Court Opinion

ID: 5069025
Source: CourtListenerOpinion
Date Created: 2021-10-01 10:24:14.282854+00
Date Added: 2024-06-11T08:19:44.917502
License: Public Domain

WELLIVER, Judge,
dissenting.
I respectfully dissent.
The majority would issue a writ of prohibition to prevent a judge from enforcing an order which the majority recognizes he had jurisdiction to enter. The majority cites State ex rel. J.E. Dunn, Jr., & Assoc., Inc. v. Schoenlaub, 668 S.W.2d 72 (Mo. banc 1984)1 for this proposition. In Schoen-laub, the second court was prohibited from interfering with the court which first obtained jurisdiction over an identical action.

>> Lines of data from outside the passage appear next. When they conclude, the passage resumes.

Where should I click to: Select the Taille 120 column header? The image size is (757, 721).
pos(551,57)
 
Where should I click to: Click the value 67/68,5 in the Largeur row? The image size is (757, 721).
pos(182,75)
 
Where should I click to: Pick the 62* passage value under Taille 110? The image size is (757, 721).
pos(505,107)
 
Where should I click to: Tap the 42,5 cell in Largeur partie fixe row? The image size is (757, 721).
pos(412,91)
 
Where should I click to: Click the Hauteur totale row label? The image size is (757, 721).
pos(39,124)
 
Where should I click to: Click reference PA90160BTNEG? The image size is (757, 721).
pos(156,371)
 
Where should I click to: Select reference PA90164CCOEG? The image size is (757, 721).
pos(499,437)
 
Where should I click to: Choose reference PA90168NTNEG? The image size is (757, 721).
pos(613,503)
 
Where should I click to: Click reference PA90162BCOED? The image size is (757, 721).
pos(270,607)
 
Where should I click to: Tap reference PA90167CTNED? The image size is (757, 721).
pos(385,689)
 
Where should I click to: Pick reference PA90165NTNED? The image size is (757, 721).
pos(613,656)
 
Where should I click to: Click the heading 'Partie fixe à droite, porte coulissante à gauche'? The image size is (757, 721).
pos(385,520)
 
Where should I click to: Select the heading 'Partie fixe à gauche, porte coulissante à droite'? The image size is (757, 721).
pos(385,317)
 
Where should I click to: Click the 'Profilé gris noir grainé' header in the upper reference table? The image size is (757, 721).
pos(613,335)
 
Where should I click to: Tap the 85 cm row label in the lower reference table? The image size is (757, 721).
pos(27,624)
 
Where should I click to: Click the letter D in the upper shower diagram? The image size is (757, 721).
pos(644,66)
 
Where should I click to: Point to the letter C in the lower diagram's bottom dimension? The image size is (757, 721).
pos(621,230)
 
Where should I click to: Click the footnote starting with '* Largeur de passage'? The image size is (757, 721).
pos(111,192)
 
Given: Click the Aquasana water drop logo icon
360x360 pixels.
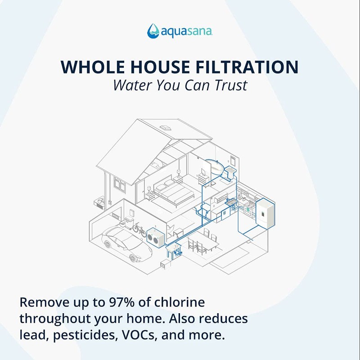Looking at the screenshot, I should (153, 30).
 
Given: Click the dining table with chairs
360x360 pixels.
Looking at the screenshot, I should (203, 243).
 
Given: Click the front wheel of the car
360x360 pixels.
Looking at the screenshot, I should (134, 257).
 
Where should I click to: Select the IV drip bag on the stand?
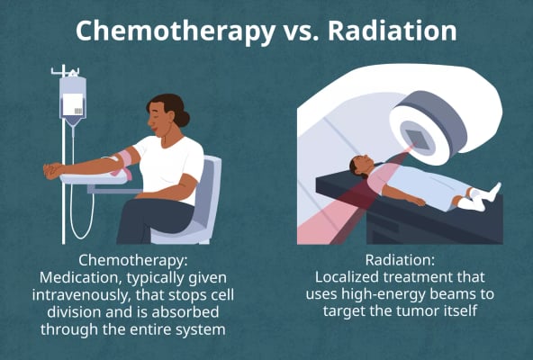73,98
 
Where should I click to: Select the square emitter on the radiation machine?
417,139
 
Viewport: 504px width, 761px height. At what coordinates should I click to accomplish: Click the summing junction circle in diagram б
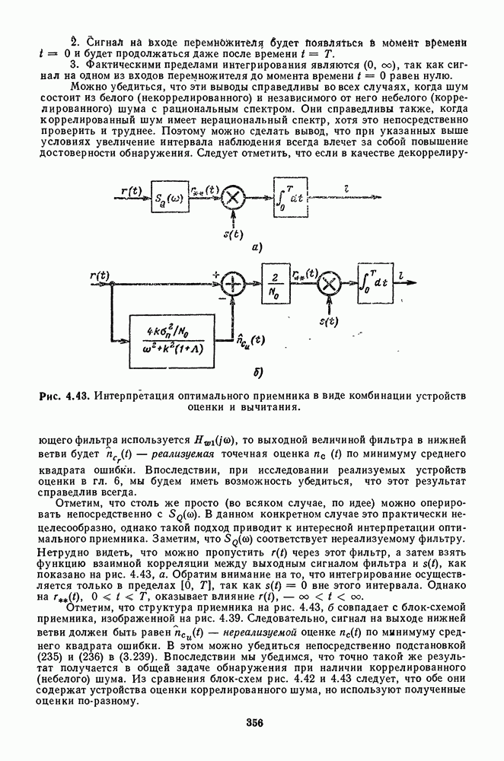pos(231,285)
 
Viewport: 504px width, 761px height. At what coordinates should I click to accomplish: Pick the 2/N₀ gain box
pos(275,285)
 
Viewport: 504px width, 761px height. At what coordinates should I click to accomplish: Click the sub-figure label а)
pos(256,248)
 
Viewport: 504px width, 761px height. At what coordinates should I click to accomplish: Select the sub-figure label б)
pos(256,374)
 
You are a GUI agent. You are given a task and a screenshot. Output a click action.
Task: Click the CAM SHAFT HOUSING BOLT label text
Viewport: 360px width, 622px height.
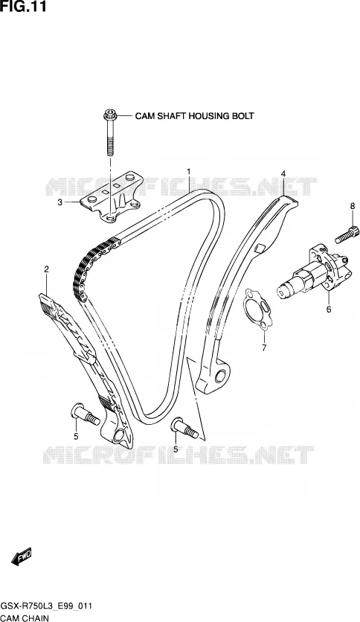point(194,116)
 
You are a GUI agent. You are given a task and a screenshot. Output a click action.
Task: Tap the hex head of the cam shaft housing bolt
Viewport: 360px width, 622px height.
point(109,115)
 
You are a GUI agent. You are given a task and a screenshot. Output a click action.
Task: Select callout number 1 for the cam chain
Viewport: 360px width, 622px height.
point(189,171)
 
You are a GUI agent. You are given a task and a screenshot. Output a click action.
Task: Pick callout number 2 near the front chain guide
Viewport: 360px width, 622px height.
point(46,269)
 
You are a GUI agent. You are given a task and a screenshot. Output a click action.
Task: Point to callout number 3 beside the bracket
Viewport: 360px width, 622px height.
point(60,202)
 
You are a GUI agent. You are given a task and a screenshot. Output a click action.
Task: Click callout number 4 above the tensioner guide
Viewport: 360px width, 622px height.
point(283,173)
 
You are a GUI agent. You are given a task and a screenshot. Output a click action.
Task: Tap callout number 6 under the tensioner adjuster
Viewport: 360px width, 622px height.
point(329,310)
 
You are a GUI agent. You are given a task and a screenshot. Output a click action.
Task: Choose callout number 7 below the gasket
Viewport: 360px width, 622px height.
point(264,348)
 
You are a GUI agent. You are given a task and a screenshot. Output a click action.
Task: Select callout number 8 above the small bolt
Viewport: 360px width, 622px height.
point(352,205)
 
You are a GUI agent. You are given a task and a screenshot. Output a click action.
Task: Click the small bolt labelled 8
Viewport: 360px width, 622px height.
point(347,234)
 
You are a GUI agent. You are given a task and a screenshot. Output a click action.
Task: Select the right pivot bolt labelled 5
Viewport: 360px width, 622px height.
point(184,429)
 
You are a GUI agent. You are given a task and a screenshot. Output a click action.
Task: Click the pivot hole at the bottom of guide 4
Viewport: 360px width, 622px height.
point(220,375)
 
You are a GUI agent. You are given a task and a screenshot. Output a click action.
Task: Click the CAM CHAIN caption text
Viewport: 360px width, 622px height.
point(25,618)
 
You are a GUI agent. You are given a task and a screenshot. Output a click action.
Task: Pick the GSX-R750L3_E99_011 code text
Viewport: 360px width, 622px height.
point(46,606)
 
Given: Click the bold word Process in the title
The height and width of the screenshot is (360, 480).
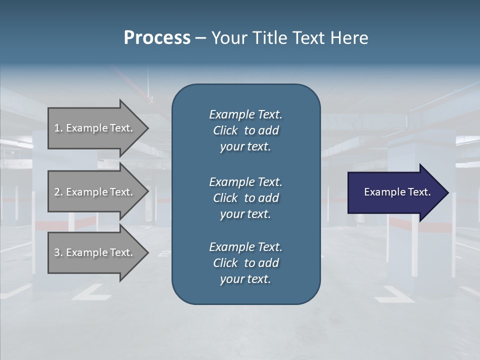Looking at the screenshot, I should [157, 38].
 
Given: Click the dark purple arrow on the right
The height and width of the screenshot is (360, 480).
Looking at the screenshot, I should [395, 192].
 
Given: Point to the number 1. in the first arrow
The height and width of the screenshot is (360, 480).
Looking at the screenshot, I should [58, 128].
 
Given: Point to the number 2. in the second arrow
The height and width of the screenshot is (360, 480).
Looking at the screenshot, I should [58, 192].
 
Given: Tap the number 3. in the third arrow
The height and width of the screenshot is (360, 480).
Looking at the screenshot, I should [58, 252].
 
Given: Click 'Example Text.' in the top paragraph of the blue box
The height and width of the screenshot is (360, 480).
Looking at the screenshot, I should [246, 114].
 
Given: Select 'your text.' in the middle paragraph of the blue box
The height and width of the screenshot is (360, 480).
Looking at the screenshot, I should [246, 214].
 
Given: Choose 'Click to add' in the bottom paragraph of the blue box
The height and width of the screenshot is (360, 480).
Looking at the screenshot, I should [246, 263].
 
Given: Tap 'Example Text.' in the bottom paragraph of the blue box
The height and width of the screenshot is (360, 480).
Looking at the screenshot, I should [246, 247].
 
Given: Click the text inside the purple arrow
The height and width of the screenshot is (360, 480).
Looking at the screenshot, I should [397, 192].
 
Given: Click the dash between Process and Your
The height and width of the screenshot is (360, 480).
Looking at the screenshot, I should [200, 38].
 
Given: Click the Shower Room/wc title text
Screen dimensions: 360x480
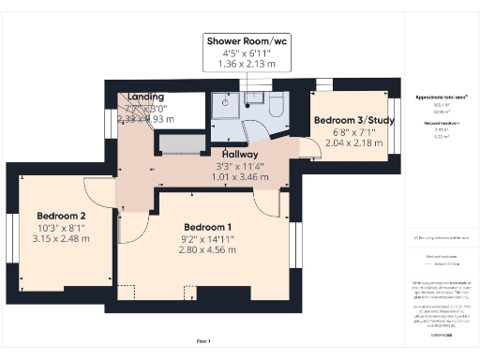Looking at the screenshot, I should (x=247, y=41).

However, here, the actions in Johnson and Clay counties were different in nature here and the majority prohibits the judge who first obtained jurisdiction.
While I agree that the parties “were perfectly competent to contract in relation to the properties assigned to them by the decree,”2 they do not have the power to divest the court of jurisdiction over its order by self-help. See, e.g., Hibdon v. Hibdon, 589 S.W.2d 646 (Mo.App.1979); Rodgers v. Rodgers, 505 S.W.2d 138 (Mo.App.1974). Relator should have brought .the agreement to the attention of Johnson County Circuit Judge Russell, and, relator should have requested that Judge Russell modify his order which required sale of the house. If Judge Russell had denied relator’s motion to modify the order, relator could have appealed that denial as an abuse of discretion.
Accordingly, I would quash the rule in prohibition.

. Schoenlaub is the only case cited in the majority opinion.

. State ex rel. Cobb v. Russell, 727 S.W.2d 877, 878 (Mo. banc 1987).